Legal News & Analysis – Asia Pacific – Australia – TMT

 

WHAT YOU NEED TO KNOW

 
  • A recent New Zealand case has confirmed that construction contract step-in rights can constitute a security interest under the New Zealand Personal Property Securities Act 1999 (NZ) (NZ PPSA). A similar conclusion is likely to follow under the Australian Personal Property Securities Act 2009 (Cth) (PPSA).
  • This means that depending on their terms, technology outsourcing contract step-in rights may create security interests under the PPSA as well, in which case they will only be effective if they have been properly perfected. Even if a principal does perfect its step-in rights, it may not be able to exercise those rights effectively if the contractor has granted security to someone else.

 

WHAT YOU NEED TO DO

 
  • Principals should treat step-in rights which give rise to an interest in a contractor’s property as a security interest under the PPSA, and perfect them by registration on the Personal Property Securities Register.
  • Principals should register their interests at the time the contract is entered into, and not wait until they actually need to step in.
  • Even if it is not clear that a step-in right gives rises to a security interest, principals should consider registering the right in any event to best achieve protection.

 

A recent decision of the High Court of New Zealand, McCloy v Manukau Institute of Technology [2013] NZHC 936, concerned a dispute between the receivers of a construction supplier (Mainzeal) and a customer of Mainzeal (Hobson Gardens) regarding equipment that Mainzeal had been using to complete some construction works for Hobson Gardens on Hobson Gardens’ property.

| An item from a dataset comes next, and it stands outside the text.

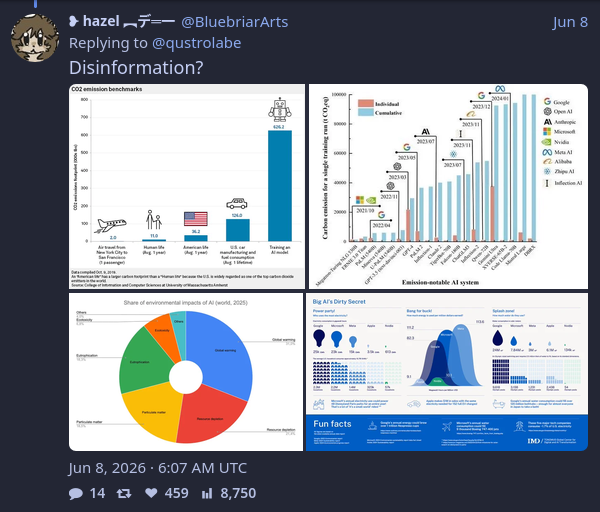Click the 459 likes count
This screenshot has height=512, width=600.
click(x=176, y=493)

The construction contract between Mainzeal and Hobson Gardens was based on the standard New Zealand Institute of Architects’ contract terms. It provided that if Mainzeal went into receivership and the receiver did not take over the construction work, Hobson Gardens could terminate the contract. The contract said, if Hobson Gardens so terminated the contract, that Hobson Gardens would be deemed to be in possession of the contract works, and that Mainzeal’s interest in the equipment would be transferred to Hobson Gardens. Hobson Gardens would then be entitled to use the equipment to complete the works, and to sell Mainzeal’s interest in the equipment and use the sale proceeds to pay money that Mainzeal owed to it.


Mainzeal went into receivership and its receiver, appointed by the Bank of New Zealand (BNZ), declined to take over the construction works. Hobson Gardens then terminated the contract and asserted that it was now in possession of the works. The receiver claimed that it was entitled to the equipment under BNZ’s securities. Hobson Gardens resisted this.

 

Were the step-in rights a security interest?

 

The receivers argued that Hobson Gardens’ step-in rights were a security interest for the purposes of the NZ PPSA, and that BNZ’s security interest had priority. Hobson Gardens argued that its step-in rights were not a security interest, so that the priority rules in the NZ PPSA did not apply.

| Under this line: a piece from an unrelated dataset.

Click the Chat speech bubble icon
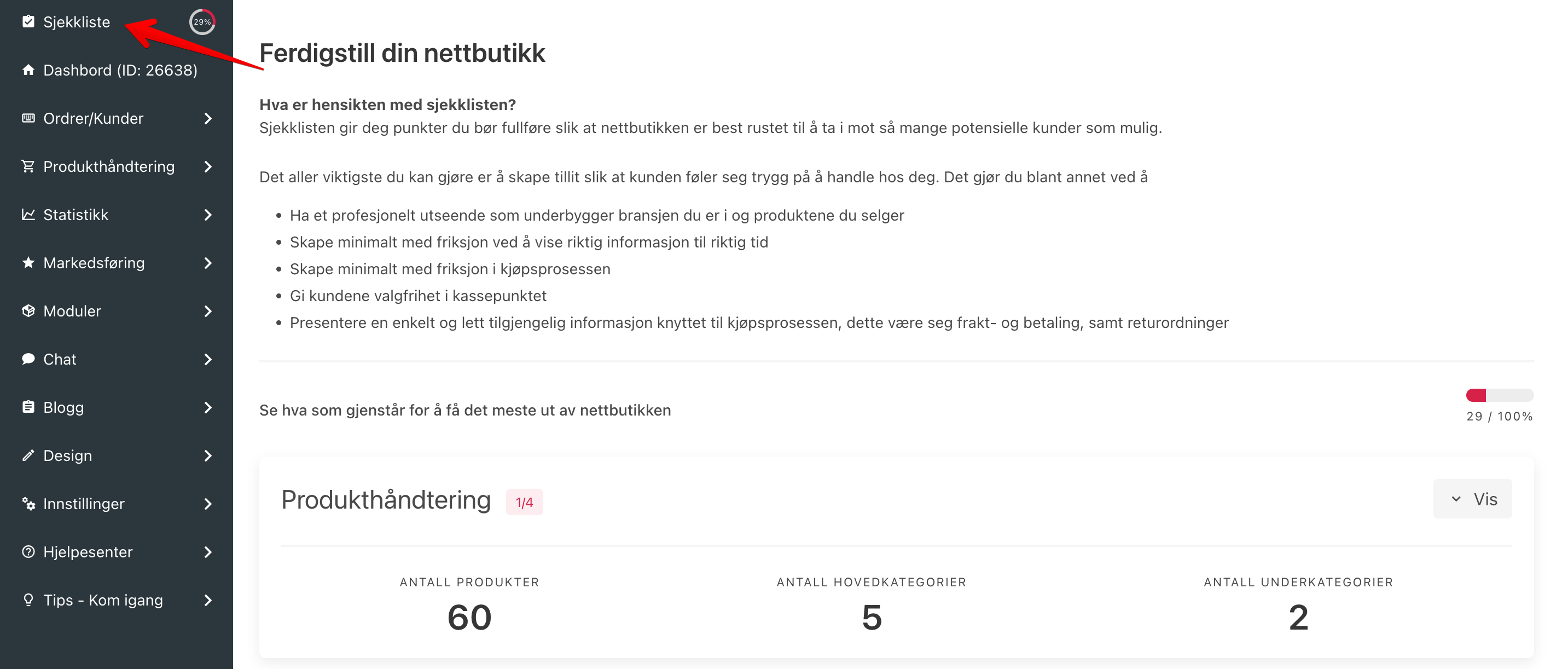pyautogui.click(x=28, y=358)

The Court held that the purpose and wording of the step-in rights amounted to an in-substance security interest: a “transaction that in substance secured payment or performance of an obligation”. This conclusion was supported by the following indicators:

 

  • the step-in clause was clearly intended to give Hobson Gardens a form of security over Mainzeal’s interest in the equipment; and

 

  • the step-in rights were designed to enable Hobson Gardens to complete the contract works and sell the equipment to cover any liability of Mainzeal to Hobson Gardens resulting from Mainzeal’s failure to complete the works.

 

Whose security interest had priority?

 

Where there are two competing security interests, the NZ PPSA provides that a perfected security interest prevails over an unperfected security interest. BNZ had perfected its security interest by registration, but Hobson Gardens had not, so BNZ’s security interest prevailed over Hobson Gardens’.

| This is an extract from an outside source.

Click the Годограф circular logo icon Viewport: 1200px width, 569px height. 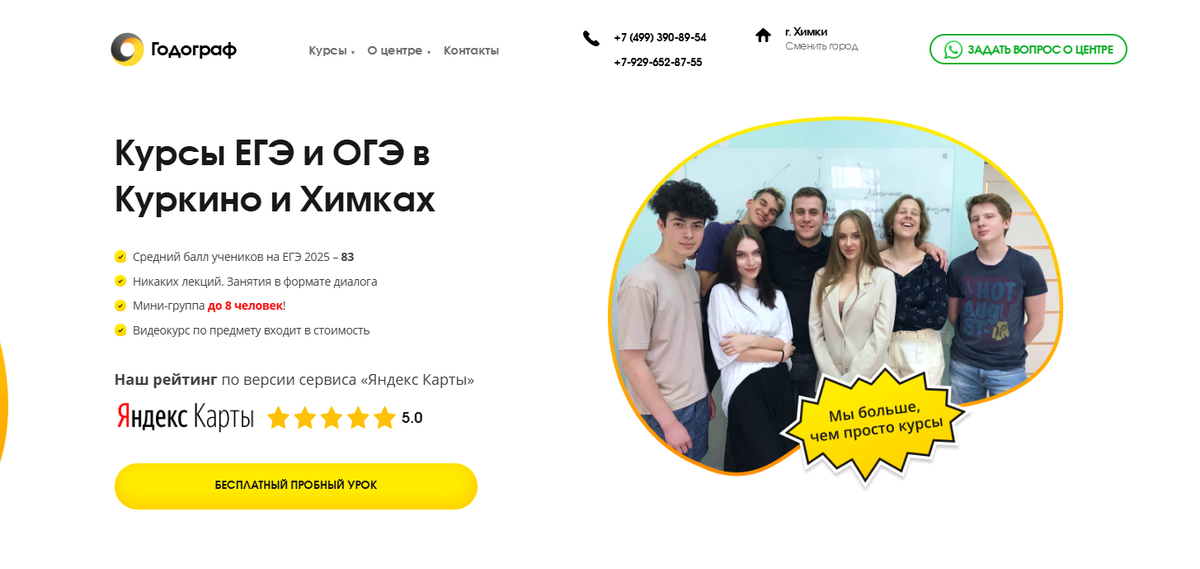(127, 49)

It is worth noting that Hobson Gardens did not perfect its security interest over the equipment by possession, even though it had taken possession. While it is possible under the NZ PPSA to perfect a security interest by taking possession of the collateral, possession will not perfect a security interest if the possession results from seizure or repossession (section 41(b)(ii) of the NZ PPSA). This meant that taking possession as part of exercising its step-in rights did not serve to perfect Hobson Gardens’ security interest as well.

 

Implications for outsourcing contracts in Australia

 

Technology outsourcing contracts will typically contain a step-in clause. Under this clause, where a specified trigger event occurs (often where the contractor has materially breached its obligations or is likely to do so), the principal under the outsourcing contract may “step in” to take back responsibility for the services provided by the contractor. There is no standard form of step-in clause for a services contract, and the clause can take a variety of forms, such as:

 

  • a bare contractual right to access the contractor’s systems to conduct the operations;
  • a contractual right to access and modify the contractor’s systems, including a right to modify source code;
  • transfer of title to the contractor’s systems to enable the principal to conduct operations, with a right to sell to cover costs; and
  • a contractual right to access the contractor’s systems, and to hold a lien over the systems until all of the principal’s costs are recovered.

 

Even before the McCloy decision, many Australian practitioners were of the view that certain types of step-in rights (such as those in McCloy) were likely to give rise to a security interest under the PPSA. The decision in McCloy has confirmed that view.
Whether a particular step-in clause gives rise to a security interest will turn in particular on whether the clause gives the principal an interest in the contractor’s property. On this basis, the first two examples listed above are unlikely to be security interests (as they give the principal only bare contractual rights). The third and fourth examples, however, are likely to be security interests, and will need to be properly perfected if the principal wants to be able to rely on them.

 

Consequences for Australian principals

 

If a principal’s step-in rights do give rise to a security interest, then the step-in rights are at risk of being of little practical value if they are not perfected. Similar to New Zealand, the only option open to principals to perfect the security interest is by registration on the Personal Property Securities Register. The PPSA does also allow a secured party to perfect its security interest by taking possession, but like the NZ PPSA, the PPSA provides that possession will not perfect a security interest if it results from seizure or repossession (section 21(2)(b) of the PPSA).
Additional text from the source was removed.